Rewrite all of the entries below with every instance of "Screen dimensions" switched to "Display size", and leave everything else as it is.
━━━
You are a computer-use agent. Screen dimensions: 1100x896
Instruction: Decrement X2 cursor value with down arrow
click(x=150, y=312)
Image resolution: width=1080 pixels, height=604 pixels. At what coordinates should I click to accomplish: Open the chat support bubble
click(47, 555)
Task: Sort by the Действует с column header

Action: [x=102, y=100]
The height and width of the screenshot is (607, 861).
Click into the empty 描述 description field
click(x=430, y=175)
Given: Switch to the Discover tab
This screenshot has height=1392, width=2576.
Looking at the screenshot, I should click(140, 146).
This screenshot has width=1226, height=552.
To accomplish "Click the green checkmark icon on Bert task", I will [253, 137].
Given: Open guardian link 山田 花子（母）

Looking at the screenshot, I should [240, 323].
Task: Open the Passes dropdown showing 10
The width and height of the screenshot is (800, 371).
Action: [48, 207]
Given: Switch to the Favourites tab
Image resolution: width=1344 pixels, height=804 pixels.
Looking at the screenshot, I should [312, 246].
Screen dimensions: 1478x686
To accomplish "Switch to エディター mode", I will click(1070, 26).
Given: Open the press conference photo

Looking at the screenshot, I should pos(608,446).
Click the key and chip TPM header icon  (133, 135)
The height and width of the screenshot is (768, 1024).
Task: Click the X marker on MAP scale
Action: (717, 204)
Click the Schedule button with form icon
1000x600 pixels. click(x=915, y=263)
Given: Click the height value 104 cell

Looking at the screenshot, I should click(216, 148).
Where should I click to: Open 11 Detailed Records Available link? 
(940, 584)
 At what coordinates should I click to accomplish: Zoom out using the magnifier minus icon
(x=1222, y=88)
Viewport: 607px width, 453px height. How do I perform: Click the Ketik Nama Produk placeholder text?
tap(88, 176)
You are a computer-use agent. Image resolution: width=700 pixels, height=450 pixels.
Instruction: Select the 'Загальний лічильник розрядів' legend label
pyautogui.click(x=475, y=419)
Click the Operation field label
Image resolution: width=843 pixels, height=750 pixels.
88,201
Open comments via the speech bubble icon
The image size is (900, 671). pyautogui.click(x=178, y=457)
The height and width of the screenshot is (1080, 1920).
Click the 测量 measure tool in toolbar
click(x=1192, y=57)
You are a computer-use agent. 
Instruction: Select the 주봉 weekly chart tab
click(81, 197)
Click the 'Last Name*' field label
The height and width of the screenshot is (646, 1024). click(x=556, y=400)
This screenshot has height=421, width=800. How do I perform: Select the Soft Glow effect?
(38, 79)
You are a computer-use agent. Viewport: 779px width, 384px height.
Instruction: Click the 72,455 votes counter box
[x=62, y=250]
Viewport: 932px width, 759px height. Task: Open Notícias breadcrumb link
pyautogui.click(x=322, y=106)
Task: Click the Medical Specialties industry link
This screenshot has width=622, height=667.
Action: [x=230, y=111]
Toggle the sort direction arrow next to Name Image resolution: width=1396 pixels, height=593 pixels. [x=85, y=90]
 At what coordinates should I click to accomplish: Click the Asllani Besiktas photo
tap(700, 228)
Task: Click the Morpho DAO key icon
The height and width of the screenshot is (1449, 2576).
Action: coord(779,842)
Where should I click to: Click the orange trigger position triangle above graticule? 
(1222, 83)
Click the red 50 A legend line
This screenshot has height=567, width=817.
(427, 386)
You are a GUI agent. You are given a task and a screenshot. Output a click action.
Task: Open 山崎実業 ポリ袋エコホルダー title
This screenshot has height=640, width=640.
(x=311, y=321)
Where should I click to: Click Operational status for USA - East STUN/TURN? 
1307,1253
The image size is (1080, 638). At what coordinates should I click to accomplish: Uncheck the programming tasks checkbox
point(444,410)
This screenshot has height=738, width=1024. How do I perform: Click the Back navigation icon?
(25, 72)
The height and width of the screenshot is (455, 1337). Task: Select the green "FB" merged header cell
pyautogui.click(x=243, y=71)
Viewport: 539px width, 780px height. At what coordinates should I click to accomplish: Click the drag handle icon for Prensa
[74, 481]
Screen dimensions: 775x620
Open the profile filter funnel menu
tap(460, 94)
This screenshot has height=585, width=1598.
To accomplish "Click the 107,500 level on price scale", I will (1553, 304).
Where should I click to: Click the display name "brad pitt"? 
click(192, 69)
━━━
• SOLUTION TO THIS TASK:
You are a computer-use agent. Display size: 1100x896
Instruction: Decrement X2 cursor value with down arrow
click(x=150, y=312)
Image resolution: width=1080 pixels, height=604 pixels. At what coordinates should I click to accomplish: Open the chat support bubble
click(47, 555)
Task: Sort by the Действует с column header

Action: [x=102, y=100]
The height and width of the screenshot is (607, 861).
Click into the empty 描述 description field
click(x=430, y=175)
Given: Switch to the Discover tab
This screenshot has height=1392, width=2576.
Looking at the screenshot, I should click(140, 146).
This screenshot has width=1226, height=552.
To accomplish "Click the green checkmark icon on Bert task", I will [253, 137].
Given: Open guardian link 山田 花子（母）

Looking at the screenshot, I should [240, 323].
Task: Open the Passes dropdown showing 10
The width and height of the screenshot is (800, 371).
Action: [48, 207]
Given: Switch to the Favourites tab
Image resolution: width=1344 pixels, height=804 pixels.
Looking at the screenshot, I should [312, 246].
Display size: 1478x686
To accomplish "Switch to エディター mode", I will click(1070, 26).
Given: Open the press conference photo

Looking at the screenshot, I should pos(608,446).
Click the key and chip TPM header icon  (133, 135)
The height and width of the screenshot is (768, 1024).
Task: Click the X marker on MAP scale
Action: (717, 204)
Click the Schedule button with form icon
1000x600 pixels. click(x=915, y=263)
Given: Click the height value 104 cell

Looking at the screenshot, I should click(216, 148).
Where should I click to: Open 11 Detailed Records Available link? 
(940, 584)
 At what coordinates should I click to accomplish: Zoom out using the magnifier minus icon
(x=1222, y=88)
Viewport: 607px width, 453px height. How do I perform: Click the Ketik Nama Produk placeholder text?
tap(88, 176)
You are a computer-use agent. Image resolution: width=700 pixels, height=450 pixels.
Instruction: Select the 'Загальний лічильник розрядів' legend label
pyautogui.click(x=475, y=419)
Click the Operation field label
Image resolution: width=843 pixels, height=750 pixels.
88,201
Open comments via the speech bubble icon
The image size is (900, 671). pyautogui.click(x=178, y=457)
The height and width of the screenshot is (1080, 1920).
Click the 测量 measure tool in toolbar
click(x=1192, y=57)
You are a computer-use agent. 
Instruction: Select the 주봉 weekly chart tab
click(81, 197)
Click the 'Last Name*' field label
The height and width of the screenshot is (646, 1024). click(x=556, y=400)
This screenshot has height=421, width=800. How do I perform: Select the Soft Glow effect?
(38, 79)
You are a computer-use agent. Viewport: 779px width, 384px height.
Instruction: Click the 72,455 votes counter box
[x=62, y=250]
Viewport: 932px width, 759px height. Task: Open Notícias breadcrumb link
pyautogui.click(x=322, y=106)
Task: Click the Medical Specialties industry link
This screenshot has width=622, height=667.
Action: [x=230, y=111]
Toggle the sort direction arrow next to Name Image resolution: width=1396 pixels, height=593 pixels. [x=85, y=90]
 At what coordinates should I click to accomplish: Click the Asllani Besiktas photo
tap(700, 228)
Task: Click the Morpho DAO key icon
The height and width of the screenshot is (1449, 2576).
Action: coord(779,842)
Where should I click to: Click the orange trigger position triangle above graticule? 
(1222, 83)
Click the red 50 A legend line
This screenshot has height=567, width=817.
(427, 386)
You are a GUI agent. You are given a task and a screenshot. Output a click action.
Task: Open 山崎実業 ポリ袋エコホルダー title
This screenshot has height=640, width=640.
(x=311, y=321)
Where should I click to: Click Operational status for USA - East STUN/TURN? 
1307,1253
The image size is (1080, 638). At what coordinates should I click to accomplish: Uncheck the programming tasks checkbox
point(444,410)
This screenshot has height=738, width=1024. How do I perform: Click the Back navigation icon?
(25, 72)
The height and width of the screenshot is (455, 1337). Task: Select the green "FB" merged header cell
pyautogui.click(x=243, y=71)
Viewport: 539px width, 780px height. At what coordinates should I click to accomplish: Click the drag handle icon for Prensa
[74, 481]
Display size: 775x620
Open the profile filter funnel menu
tap(460, 94)
This screenshot has height=585, width=1598.
To accomplish "Click the 107,500 level on price scale", I will (1553, 304).
Where should I click to: Click the display name "brad pitt"? 
click(192, 69)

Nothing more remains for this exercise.